- [PROBLEM TO WORK ON]: In the entries below, count every line containing "with". Return the number and nothing else.

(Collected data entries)
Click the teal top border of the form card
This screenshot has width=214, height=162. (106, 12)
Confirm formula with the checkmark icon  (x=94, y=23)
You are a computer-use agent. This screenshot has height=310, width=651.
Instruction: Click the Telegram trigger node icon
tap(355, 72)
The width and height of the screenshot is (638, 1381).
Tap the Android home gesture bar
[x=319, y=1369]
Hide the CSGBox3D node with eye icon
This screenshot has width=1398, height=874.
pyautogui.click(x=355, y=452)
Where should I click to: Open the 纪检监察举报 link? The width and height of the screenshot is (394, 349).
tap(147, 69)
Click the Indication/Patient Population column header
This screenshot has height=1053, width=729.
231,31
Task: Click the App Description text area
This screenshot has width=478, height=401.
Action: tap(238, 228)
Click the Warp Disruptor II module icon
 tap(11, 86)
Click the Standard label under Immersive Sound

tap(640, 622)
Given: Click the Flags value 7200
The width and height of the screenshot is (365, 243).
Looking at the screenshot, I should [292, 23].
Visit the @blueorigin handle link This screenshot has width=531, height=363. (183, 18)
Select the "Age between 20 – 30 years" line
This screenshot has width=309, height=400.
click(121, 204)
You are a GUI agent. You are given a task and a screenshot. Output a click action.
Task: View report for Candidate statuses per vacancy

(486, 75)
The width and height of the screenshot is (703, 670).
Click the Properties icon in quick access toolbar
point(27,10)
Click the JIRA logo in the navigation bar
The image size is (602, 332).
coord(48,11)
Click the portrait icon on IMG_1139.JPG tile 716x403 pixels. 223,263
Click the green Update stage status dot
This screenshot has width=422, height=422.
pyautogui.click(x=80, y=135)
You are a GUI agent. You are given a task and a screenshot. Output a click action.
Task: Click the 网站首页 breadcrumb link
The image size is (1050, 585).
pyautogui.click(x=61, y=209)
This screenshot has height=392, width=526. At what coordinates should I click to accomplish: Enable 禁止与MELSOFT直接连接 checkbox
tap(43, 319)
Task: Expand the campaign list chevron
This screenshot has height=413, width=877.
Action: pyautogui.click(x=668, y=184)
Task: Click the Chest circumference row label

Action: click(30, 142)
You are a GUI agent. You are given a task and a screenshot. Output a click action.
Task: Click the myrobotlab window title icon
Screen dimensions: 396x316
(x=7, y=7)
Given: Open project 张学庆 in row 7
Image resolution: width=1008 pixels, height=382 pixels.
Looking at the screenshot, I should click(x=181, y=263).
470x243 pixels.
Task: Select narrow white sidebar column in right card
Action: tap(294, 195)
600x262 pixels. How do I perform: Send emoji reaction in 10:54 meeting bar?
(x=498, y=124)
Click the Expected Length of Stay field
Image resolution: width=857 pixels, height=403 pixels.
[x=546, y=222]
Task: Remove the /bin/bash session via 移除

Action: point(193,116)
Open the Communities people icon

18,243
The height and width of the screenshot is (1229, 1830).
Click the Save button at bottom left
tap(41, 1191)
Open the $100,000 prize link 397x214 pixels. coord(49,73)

- [EXERCISE ANSWER]: 2